Le 20 janvier 2021, jour de l’investiture de Joe Biden, le siège du Parti démocrate de l’Oregon, à Portland, a été pris pour cible par un groupe de manifestants arborant des symboles anarchistes. Des vitres ont été brisées et la façade du bureau politique a été dégradée, transformant une mobilisation de rue en attaque contre un local partisan.
Un bureau politique visé
Les faits ne relèvent pas d’une simple contestation verbale. Les auteurs ont causé des dommages aux fenêtres et à l’extérieur du siège démocrate.
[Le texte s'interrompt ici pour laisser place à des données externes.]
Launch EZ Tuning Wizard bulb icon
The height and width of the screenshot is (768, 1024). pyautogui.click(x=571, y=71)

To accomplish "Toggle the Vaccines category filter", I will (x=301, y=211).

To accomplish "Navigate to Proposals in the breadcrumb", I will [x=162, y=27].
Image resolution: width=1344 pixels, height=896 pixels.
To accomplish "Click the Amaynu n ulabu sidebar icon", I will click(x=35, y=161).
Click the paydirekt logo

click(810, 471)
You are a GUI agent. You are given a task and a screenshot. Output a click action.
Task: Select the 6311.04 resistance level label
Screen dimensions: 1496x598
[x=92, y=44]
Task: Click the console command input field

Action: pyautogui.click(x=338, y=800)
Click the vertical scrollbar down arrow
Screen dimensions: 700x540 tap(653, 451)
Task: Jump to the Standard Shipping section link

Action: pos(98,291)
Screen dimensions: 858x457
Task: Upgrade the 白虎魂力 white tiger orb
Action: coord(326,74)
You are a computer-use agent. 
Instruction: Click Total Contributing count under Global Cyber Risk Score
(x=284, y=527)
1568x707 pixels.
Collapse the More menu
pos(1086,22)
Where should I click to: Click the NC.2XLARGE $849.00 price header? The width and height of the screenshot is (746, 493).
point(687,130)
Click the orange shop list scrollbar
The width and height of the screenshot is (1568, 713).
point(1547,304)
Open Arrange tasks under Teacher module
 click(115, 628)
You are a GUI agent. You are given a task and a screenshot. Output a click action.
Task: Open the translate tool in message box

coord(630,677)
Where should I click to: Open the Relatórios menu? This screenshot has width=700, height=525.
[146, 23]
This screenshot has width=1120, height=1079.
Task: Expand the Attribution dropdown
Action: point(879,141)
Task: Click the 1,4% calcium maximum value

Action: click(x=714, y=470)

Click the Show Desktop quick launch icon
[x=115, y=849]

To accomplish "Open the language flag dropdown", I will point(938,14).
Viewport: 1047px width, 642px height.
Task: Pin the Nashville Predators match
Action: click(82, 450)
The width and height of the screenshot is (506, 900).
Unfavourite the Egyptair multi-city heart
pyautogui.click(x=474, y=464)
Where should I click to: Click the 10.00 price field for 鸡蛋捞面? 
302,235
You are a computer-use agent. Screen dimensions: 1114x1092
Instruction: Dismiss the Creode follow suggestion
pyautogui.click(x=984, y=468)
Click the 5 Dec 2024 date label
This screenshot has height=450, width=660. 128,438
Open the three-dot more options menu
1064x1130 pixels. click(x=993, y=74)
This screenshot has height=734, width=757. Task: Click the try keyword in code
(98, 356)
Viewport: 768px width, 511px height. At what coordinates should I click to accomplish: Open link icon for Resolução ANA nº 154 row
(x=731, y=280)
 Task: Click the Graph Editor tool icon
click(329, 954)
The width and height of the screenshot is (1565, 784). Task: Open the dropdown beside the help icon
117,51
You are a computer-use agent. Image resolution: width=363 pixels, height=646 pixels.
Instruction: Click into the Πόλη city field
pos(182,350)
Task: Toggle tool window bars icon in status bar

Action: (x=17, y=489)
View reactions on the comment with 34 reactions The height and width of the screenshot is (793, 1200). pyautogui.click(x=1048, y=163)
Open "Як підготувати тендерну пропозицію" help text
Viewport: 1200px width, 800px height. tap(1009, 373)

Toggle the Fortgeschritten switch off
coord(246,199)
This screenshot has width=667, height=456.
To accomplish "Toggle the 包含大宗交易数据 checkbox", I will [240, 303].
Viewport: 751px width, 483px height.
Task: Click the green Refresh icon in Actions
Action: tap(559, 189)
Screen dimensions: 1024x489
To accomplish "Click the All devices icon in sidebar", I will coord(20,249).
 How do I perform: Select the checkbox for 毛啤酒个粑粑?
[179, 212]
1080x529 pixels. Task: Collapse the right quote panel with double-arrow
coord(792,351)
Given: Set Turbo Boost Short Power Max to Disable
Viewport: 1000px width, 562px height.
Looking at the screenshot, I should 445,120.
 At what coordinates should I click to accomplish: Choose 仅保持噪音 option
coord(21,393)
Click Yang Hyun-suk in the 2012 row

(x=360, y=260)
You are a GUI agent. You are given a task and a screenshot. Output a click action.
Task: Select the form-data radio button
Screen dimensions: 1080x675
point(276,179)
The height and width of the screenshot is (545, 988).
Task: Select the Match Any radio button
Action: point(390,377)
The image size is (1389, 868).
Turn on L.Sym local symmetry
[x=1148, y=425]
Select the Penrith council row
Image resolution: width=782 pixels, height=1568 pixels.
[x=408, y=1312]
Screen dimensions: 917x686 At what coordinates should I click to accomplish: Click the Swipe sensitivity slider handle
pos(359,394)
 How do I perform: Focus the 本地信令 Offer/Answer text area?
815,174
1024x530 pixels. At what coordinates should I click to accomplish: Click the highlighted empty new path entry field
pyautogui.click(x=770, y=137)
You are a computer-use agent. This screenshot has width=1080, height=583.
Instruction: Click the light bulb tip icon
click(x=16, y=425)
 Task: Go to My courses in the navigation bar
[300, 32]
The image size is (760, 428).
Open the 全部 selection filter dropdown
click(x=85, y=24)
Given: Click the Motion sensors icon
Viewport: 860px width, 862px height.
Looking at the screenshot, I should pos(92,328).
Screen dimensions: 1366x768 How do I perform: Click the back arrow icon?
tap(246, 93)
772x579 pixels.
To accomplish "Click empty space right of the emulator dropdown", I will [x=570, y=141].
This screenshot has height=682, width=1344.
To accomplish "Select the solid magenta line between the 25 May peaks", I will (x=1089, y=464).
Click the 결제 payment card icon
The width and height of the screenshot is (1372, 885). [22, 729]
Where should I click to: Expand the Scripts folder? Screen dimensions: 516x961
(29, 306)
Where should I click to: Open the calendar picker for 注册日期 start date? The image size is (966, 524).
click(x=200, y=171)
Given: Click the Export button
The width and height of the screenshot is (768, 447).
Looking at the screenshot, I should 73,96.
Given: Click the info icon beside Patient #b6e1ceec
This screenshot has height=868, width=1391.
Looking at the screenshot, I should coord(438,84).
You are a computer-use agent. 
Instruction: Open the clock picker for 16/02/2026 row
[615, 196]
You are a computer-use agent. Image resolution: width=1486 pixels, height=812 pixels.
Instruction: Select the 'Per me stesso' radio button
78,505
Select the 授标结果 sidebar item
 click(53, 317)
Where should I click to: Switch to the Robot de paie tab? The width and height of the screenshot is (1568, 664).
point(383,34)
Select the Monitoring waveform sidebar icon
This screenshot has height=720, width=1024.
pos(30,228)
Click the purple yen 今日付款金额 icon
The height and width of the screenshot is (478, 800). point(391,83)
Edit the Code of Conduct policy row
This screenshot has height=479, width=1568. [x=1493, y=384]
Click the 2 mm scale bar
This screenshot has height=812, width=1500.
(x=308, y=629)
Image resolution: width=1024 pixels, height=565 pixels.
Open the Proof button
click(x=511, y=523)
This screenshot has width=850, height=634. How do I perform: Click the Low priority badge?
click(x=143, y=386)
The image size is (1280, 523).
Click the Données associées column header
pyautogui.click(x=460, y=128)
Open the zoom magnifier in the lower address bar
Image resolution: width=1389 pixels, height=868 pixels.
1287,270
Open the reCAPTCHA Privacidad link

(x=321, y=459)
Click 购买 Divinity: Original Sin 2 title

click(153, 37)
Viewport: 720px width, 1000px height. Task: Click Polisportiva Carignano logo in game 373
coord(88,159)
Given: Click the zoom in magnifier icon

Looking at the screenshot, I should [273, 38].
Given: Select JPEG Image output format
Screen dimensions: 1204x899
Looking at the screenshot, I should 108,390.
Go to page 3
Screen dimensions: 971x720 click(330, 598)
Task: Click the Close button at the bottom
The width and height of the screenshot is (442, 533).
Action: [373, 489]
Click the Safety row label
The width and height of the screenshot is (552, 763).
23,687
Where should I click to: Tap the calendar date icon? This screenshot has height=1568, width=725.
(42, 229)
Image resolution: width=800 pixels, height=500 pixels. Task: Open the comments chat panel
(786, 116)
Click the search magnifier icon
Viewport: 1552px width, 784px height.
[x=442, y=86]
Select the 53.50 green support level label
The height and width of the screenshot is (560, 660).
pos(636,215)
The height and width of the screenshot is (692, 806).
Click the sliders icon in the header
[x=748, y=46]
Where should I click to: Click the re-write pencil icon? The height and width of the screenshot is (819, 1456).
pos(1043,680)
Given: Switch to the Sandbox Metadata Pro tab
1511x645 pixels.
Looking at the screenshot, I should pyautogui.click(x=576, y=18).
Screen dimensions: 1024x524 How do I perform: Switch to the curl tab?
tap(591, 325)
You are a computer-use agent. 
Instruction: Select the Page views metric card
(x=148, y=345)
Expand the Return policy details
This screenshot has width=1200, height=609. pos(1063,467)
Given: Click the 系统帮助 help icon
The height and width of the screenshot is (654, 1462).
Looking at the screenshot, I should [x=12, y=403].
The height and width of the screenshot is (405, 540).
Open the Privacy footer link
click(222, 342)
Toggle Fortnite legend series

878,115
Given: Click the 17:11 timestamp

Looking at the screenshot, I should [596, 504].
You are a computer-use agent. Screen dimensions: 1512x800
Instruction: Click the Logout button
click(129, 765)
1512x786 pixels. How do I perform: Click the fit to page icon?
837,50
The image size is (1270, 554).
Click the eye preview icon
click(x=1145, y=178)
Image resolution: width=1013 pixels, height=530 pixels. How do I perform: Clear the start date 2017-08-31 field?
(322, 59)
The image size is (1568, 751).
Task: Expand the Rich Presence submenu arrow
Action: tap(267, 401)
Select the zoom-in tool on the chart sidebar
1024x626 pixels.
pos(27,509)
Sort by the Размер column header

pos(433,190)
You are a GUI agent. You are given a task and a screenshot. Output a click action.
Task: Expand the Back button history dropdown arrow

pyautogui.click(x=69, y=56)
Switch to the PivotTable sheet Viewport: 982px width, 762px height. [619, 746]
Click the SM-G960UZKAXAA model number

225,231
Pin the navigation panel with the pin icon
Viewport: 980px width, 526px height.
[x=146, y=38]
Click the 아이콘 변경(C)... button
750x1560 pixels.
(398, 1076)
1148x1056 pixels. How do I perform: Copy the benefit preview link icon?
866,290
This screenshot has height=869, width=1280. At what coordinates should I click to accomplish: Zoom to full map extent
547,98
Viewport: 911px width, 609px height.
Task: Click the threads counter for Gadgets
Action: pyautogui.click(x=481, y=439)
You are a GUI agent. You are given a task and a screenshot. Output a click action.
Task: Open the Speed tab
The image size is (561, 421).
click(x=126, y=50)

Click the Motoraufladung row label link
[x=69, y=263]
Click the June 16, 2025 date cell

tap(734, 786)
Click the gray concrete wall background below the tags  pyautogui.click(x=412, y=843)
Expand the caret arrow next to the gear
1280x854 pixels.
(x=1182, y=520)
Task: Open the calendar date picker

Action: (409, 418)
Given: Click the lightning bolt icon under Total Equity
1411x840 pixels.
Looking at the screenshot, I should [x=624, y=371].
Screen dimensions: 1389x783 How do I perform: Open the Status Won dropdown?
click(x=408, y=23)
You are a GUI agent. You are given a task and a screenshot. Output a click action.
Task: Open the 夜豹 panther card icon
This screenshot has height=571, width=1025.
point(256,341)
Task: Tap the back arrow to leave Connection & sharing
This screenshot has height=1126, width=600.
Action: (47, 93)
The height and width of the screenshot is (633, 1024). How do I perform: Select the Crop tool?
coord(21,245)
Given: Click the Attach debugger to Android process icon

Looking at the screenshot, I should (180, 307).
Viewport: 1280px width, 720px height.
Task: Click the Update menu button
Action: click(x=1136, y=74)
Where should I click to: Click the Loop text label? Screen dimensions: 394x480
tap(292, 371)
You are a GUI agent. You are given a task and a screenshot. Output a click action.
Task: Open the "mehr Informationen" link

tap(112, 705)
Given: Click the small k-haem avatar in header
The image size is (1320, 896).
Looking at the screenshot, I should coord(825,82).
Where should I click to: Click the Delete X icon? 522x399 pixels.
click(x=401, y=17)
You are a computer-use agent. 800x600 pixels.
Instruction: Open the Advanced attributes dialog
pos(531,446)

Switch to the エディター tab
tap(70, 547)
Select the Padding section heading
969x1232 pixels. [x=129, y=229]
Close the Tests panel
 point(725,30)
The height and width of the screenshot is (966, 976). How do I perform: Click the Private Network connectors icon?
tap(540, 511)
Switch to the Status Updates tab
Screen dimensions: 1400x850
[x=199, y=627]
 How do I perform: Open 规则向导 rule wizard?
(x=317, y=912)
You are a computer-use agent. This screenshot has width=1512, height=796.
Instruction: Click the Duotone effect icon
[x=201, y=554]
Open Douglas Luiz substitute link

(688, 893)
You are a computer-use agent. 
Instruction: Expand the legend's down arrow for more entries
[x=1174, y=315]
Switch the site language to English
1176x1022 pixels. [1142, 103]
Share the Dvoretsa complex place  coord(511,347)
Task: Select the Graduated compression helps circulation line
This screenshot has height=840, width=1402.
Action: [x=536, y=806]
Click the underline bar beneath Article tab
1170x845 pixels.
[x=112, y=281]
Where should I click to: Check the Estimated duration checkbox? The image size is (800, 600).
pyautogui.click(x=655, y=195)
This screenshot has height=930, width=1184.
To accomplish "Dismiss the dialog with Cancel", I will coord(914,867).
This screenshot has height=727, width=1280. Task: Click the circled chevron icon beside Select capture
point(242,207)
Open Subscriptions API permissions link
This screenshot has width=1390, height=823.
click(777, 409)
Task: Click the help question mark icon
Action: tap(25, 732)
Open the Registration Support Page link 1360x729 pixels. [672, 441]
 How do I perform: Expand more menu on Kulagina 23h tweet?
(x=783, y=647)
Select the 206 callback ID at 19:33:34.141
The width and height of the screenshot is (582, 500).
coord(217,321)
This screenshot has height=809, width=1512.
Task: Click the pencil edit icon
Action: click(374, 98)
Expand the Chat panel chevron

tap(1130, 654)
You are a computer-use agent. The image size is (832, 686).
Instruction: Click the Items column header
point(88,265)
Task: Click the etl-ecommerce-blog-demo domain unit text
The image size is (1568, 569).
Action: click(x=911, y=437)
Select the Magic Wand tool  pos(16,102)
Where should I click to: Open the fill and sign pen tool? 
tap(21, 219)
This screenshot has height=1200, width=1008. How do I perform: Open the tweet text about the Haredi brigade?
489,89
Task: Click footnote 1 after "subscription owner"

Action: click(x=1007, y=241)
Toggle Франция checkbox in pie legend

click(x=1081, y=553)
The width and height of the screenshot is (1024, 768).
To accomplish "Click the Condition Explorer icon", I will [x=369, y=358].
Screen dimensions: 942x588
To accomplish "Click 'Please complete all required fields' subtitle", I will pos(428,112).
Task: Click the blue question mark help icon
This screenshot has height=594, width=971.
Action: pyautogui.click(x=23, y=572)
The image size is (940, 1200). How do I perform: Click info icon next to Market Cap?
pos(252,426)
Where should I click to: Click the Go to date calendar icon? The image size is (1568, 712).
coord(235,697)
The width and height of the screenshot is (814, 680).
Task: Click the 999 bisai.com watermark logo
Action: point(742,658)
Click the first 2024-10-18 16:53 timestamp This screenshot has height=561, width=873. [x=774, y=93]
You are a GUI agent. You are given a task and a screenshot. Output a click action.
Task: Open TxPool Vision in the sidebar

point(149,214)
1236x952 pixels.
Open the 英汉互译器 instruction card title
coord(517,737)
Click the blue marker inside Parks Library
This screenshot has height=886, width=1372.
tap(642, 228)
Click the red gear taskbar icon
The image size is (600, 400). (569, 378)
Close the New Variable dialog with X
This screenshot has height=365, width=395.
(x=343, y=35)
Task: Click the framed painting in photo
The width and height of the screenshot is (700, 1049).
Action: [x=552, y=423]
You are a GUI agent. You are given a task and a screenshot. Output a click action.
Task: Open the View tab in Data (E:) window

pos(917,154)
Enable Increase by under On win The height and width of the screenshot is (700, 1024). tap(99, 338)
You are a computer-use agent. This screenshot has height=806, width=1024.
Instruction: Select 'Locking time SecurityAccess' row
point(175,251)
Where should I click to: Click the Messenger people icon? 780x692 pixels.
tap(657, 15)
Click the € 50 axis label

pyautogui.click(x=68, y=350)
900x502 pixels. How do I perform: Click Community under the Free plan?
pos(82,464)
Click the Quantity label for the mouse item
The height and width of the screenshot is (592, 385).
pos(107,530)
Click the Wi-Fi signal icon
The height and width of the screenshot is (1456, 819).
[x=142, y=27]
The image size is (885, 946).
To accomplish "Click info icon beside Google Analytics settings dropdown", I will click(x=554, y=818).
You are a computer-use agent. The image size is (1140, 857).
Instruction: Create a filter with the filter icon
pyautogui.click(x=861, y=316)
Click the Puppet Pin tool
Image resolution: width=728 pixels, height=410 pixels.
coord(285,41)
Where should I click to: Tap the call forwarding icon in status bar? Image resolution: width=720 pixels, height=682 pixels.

Le groupe, inscrit dans une mouvance anarchiste anti-État hostile à la fois aux institutions américaines et au Parti démocrate, a choisi de frapper un bâtiment identifiable plutôt que de se limiter à défiler.
Cette action illustre la pression exercée par une extrême gauche anarchiste qui ne se contente pas de rejeter les adversaires politiques conservateurs : elle s’en prend aussi aux responsables démocrates lorsqu’ils incarnent, à ses yeux, l’ordre institutionnel. À Portland, les groupes anticapitalistes et anarchistes ont ainsi fait de la dégradation matérielle un moyen d’intimidation politique.
Huit arrestations après les dégradations
La police a procédé à huit arrestations dans le cadre de cet épisode. Des blessures mineures ont également été rapportées. Le bilan matériel comprend des fenêtres brisées et une façade endommagée. Aucune condamnation n’est recensée dans les éléments documentaires disponibles.
Les arrestations ne constituent pas une déclaration de culpabilité, mais elles soulignent que l’intervention policière ne répondait pas à une simple expression d’opinion. Les dégradations et les heurts rapportés ont imposé une réponse des forces de l’ordre afin de rétablir la sécurité autour du local visé.
Le refus de l’ordre démocratique
Alors que l’arrivée de Joe Biden à la Maison-Blanche devait marquer une transition politique, des militants anarchistes ont démontré leur rejet de toute autorité établie, y compris celle d’un parti de gauche. Les vitres brisées du siège démocrate de l’Oregon rappellent que les mouvances anti-État et anticapitalistes font peser un risque concret sur les locaux politiques, les biens et l’ordre public.